Work required
Each record must appear in your answer exactly as it does below.

··· Data section

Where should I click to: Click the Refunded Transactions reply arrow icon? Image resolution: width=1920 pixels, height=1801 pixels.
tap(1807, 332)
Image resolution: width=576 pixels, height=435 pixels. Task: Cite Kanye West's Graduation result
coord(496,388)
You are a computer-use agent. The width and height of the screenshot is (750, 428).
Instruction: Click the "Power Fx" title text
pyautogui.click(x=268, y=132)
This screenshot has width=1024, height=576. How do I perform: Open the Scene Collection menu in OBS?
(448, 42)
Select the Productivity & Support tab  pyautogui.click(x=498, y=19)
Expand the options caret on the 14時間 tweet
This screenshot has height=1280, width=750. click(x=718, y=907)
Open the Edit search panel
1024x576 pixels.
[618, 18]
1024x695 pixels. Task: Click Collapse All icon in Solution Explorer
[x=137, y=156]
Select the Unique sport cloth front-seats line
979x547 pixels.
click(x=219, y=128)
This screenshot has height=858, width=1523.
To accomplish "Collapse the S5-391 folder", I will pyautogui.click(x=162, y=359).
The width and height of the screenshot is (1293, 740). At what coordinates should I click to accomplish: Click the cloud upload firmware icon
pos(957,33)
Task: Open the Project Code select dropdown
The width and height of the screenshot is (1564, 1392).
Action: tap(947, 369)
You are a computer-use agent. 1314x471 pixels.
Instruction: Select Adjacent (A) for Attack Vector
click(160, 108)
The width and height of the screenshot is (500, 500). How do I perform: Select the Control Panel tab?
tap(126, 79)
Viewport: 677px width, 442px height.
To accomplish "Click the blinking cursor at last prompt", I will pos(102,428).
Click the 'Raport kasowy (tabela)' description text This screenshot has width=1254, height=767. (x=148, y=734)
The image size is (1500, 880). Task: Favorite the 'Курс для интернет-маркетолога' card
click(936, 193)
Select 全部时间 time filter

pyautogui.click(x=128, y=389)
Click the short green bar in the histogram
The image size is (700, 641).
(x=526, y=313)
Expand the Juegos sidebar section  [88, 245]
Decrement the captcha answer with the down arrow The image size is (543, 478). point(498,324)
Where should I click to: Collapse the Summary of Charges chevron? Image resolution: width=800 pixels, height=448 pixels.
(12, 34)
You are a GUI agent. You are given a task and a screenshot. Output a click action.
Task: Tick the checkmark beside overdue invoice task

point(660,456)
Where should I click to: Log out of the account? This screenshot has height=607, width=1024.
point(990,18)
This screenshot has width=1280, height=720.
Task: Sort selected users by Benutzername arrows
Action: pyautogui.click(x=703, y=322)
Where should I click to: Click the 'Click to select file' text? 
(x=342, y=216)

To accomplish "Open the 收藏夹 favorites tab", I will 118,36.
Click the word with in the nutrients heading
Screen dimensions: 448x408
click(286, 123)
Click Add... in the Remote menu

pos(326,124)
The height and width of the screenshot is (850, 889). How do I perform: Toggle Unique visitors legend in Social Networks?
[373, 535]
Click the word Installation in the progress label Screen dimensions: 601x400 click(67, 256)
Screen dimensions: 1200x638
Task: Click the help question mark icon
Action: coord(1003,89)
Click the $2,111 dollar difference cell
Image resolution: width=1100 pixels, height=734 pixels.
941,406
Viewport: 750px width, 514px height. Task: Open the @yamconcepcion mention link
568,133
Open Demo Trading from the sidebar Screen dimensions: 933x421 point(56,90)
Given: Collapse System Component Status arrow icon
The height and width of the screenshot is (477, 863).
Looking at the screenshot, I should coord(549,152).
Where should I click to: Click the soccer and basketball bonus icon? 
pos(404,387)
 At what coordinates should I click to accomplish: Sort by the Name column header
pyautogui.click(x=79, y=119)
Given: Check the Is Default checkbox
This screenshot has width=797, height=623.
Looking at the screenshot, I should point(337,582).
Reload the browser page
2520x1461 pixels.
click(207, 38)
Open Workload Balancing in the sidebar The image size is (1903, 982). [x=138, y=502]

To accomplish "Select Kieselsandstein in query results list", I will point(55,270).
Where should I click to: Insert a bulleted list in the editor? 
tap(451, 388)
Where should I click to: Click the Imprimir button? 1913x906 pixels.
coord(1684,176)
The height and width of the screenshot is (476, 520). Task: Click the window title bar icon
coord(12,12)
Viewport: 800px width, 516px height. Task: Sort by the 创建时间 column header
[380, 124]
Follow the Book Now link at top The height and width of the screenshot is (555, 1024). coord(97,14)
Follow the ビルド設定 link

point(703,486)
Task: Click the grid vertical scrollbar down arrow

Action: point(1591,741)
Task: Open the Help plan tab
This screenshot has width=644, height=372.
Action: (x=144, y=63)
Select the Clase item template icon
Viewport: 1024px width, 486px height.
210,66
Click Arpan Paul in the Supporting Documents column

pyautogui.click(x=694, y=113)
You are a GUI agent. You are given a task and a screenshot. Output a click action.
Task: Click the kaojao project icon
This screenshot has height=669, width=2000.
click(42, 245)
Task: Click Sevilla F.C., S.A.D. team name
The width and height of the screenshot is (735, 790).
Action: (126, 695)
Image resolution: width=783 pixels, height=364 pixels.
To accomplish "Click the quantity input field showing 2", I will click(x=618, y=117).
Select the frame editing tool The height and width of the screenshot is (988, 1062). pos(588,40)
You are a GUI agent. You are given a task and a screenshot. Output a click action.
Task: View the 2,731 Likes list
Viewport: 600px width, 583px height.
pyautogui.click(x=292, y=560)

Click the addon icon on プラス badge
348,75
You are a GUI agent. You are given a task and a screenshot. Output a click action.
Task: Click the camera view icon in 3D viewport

······

Problem solution
Where should I click to: Click the Refunded Transactions reply arrow icon? Image resolution: width=1920 pixels, height=1801 pixels.
tap(1807, 332)
Image resolution: width=576 pixels, height=435 pixels. Task: Cite Kanye West's Graduation result
coord(496,388)
You are a computer-use agent. The width and height of the screenshot is (750, 428).
Instruction: Click the "Power Fx" title text
pyautogui.click(x=268, y=132)
This screenshot has width=1024, height=576. How do I perform: Open the Scene Collection menu in OBS?
(448, 42)
Select the Productivity & Support tab  pyautogui.click(x=498, y=19)
Expand the options caret on the 14時間 tweet
This screenshot has height=1280, width=750. click(x=718, y=907)
Open the Edit search panel
1024x576 pixels.
[618, 18]
1024x695 pixels. Task: Click Collapse All icon in Solution Explorer
[x=137, y=156]
Select the Unique sport cloth front-seats line
979x547 pixels.
click(x=219, y=128)
This screenshot has height=858, width=1523.
To accomplish "Collapse the S5-391 folder", I will pyautogui.click(x=162, y=359).
The width and height of the screenshot is (1293, 740). At what coordinates should I click to accomplish: Click the cloud upload firmware icon
pos(957,33)
Task: Open the Project Code select dropdown
The width and height of the screenshot is (1564, 1392).
Action: tap(947, 369)
You are a computer-use agent. 1314x471 pixels.
Instruction: Select Adjacent (A) for Attack Vector
click(160, 108)
The width and height of the screenshot is (500, 500). How do I perform: Select the Control Panel tab?
tap(126, 79)
Viewport: 677px width, 442px height.
To accomplish "Click the blinking cursor at last prompt", I will pos(102,428).
Click the 'Raport kasowy (tabela)' description text This screenshot has width=1254, height=767. (x=148, y=734)
The image size is (1500, 880). Task: Favorite the 'Курс для интернет-маркетолога' card
click(936, 193)
Select 全部时间 time filter

pyautogui.click(x=128, y=389)
Click the short green bar in the histogram
The image size is (700, 641).
(x=526, y=313)
Expand the Juegos sidebar section  [88, 245]
Decrement the captcha answer with the down arrow The image size is (543, 478). point(498,324)
Where should I click to: Collapse the Summary of Charges chevron? Image resolution: width=800 pixels, height=448 pixels.
(12, 34)
You are a GUI agent. You are given a task and a screenshot. Output a click action.
Task: Tick the checkmark beside overdue invoice task

point(660,456)
Where should I click to: Log out of the account? This screenshot has height=607, width=1024.
point(990,18)
This screenshot has width=1280, height=720.
Task: Sort selected users by Benutzername arrows
Action: pyautogui.click(x=703, y=322)
Where should I click to: Click the 'Click to select file' text? 
(x=342, y=216)

To accomplish "Open the 收藏夹 favorites tab", I will 118,36.
Click the word with in the nutrients heading
Screen dimensions: 448x408
click(286, 123)
Click Add... in the Remote menu

pos(326,124)
The height and width of the screenshot is (850, 889). How do I perform: Toggle Unique visitors legend in Social Networks?
[373, 535]
Click the word Installation in the progress label Screen dimensions: 601x400 click(67, 256)
Screen dimensions: 1200x638
Task: Click the help question mark icon
Action: coord(1003,89)
Click the $2,111 dollar difference cell
Image resolution: width=1100 pixels, height=734 pixels.
941,406
Viewport: 750px width, 514px height. Task: Open the @yamconcepcion mention link
568,133
Open Demo Trading from the sidebar Screen dimensions: 933x421 point(56,90)
Given: Collapse System Component Status arrow icon
The height and width of the screenshot is (477, 863).
Looking at the screenshot, I should coord(549,152).
Where should I click to: Click the soccer and basketball bonus icon? 
pos(404,387)
 At what coordinates should I click to accomplish: Sort by the Name column header
pyautogui.click(x=79, y=119)
Given: Check the Is Default checkbox
This screenshot has width=797, height=623.
Looking at the screenshot, I should point(337,582).
Reload the browser page
2520x1461 pixels.
click(207, 38)
Open Workload Balancing in the sidebar The image size is (1903, 982). [x=138, y=502]

To accomplish "Select Kieselsandstein in query results list", I will point(55,270).
Where should I click to: Insert a bulleted list in the editor? 
tap(451, 388)
Where should I click to: Click the Imprimir button? 1913x906 pixels.
coord(1684,176)
The height and width of the screenshot is (476, 520). Task: Click the window title bar icon
coord(12,12)
Viewport: 800px width, 516px height. Task: Sort by the 创建时间 column header
[380, 124]
Follow the Book Now link at top The height and width of the screenshot is (555, 1024). coord(97,14)
Follow the ビルド設定 link

point(703,486)
Task: Click the grid vertical scrollbar down arrow

Action: point(1591,741)
Task: Open the Help plan tab
This screenshot has width=644, height=372.
Action: (x=144, y=63)
Select the Clase item template icon
Viewport: 1024px width, 486px height.
210,66
Click Arpan Paul in the Supporting Documents column

pyautogui.click(x=694, y=113)
You are a GUI agent. You are given a task and a screenshot. Output a click action.
Task: Click the kaojao project icon
This screenshot has height=669, width=2000.
click(42, 245)
Task: Click Sevilla F.C., S.A.D. team name
The width and height of the screenshot is (735, 790).
Action: (126, 695)
Image resolution: width=783 pixels, height=364 pixels.
To accomplish "Click the quantity input field showing 2", I will click(x=618, y=117).
Select the frame editing tool The height and width of the screenshot is (988, 1062). pos(588,40)
You are a GUI agent. You are given a task and a screenshot. Output a click action.
Task: View the 2,731 Likes list
Viewport: 600px width, 583px height.
pyautogui.click(x=292, y=560)

Click the addon icon on プラス badge
348,75
You are a GUI agent. You are given a task and a screenshot. Output a click action.
Task: Click the camera view icon in 3D viewport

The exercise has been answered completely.